• **Aim of the exercise**: Nothing outside the range is wanted. Repeat exactly the lines below from the one with "Contact (1107, 43)" through the one with "Hollerblüten in Mostteig (282, 1125)".
··· Dataset entries
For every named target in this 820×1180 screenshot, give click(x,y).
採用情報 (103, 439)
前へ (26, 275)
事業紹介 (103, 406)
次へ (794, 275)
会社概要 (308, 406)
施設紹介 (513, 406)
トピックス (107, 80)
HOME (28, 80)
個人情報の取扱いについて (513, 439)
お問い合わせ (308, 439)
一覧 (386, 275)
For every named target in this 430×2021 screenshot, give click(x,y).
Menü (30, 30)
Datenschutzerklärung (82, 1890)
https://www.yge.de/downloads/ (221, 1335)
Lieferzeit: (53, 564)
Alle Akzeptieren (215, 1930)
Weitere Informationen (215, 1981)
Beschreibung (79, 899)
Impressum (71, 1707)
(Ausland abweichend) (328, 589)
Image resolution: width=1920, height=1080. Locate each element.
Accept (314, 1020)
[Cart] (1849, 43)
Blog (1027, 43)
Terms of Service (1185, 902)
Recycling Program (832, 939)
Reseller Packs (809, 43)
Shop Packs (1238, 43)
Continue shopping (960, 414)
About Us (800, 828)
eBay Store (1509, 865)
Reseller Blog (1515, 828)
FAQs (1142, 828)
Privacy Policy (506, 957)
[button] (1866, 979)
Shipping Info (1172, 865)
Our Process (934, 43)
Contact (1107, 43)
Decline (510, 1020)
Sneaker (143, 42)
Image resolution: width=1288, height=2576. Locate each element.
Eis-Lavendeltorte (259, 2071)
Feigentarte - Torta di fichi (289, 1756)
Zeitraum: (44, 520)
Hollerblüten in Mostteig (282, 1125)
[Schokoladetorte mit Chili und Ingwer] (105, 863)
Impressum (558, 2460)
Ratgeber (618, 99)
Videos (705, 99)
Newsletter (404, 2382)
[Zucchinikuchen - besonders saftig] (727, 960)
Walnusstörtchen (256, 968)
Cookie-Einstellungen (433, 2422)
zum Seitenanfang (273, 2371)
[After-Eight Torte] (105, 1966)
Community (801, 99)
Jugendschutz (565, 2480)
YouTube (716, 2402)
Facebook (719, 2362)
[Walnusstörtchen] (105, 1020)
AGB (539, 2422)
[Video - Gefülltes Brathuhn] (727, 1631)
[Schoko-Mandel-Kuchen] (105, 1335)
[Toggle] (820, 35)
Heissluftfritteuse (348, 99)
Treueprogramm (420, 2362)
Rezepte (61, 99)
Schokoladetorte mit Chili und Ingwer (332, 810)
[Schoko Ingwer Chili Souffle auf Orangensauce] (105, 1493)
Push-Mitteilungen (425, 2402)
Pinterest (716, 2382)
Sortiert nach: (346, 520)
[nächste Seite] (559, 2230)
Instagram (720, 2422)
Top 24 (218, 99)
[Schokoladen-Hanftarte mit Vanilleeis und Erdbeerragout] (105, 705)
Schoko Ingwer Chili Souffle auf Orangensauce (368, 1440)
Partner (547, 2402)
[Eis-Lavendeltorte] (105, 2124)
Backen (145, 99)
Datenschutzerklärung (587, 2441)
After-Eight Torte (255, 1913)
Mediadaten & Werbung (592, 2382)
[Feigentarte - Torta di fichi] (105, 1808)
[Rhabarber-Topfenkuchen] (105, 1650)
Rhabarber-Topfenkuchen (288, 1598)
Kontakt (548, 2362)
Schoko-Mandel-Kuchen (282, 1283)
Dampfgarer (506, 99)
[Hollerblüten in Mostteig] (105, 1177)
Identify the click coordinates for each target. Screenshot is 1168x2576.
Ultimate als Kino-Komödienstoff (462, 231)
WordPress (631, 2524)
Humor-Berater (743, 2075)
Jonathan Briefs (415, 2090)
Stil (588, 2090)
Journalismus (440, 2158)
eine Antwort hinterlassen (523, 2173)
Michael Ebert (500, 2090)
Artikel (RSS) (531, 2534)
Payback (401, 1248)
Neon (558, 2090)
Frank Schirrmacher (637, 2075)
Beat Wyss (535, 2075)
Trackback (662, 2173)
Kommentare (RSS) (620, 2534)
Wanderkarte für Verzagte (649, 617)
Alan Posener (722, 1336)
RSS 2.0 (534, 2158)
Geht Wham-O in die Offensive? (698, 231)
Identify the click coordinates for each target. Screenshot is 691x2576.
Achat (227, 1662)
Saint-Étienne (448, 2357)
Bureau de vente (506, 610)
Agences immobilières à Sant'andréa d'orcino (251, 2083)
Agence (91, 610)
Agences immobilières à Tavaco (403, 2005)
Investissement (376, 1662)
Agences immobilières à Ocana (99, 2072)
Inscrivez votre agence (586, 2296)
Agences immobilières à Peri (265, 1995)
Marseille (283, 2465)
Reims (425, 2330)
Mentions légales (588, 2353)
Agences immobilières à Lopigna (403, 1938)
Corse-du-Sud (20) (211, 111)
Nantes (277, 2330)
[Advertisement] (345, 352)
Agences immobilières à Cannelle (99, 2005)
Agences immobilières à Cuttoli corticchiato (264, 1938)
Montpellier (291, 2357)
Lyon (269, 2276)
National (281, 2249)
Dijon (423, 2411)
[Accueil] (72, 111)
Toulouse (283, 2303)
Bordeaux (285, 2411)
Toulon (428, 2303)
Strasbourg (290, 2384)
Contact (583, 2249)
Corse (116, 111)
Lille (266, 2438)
······
• **Answer section**:
Contact (1107, 43)
Decline (510, 1020)
Sneaker (143, 42)
Image resolution: width=1288, height=2576. Locate each element.
Eis-Lavendeltorte (259, 2071)
Feigentarte - Torta di fichi (289, 1756)
Zeitraum: (44, 520)
Hollerblüten in Mostteig (282, 1125)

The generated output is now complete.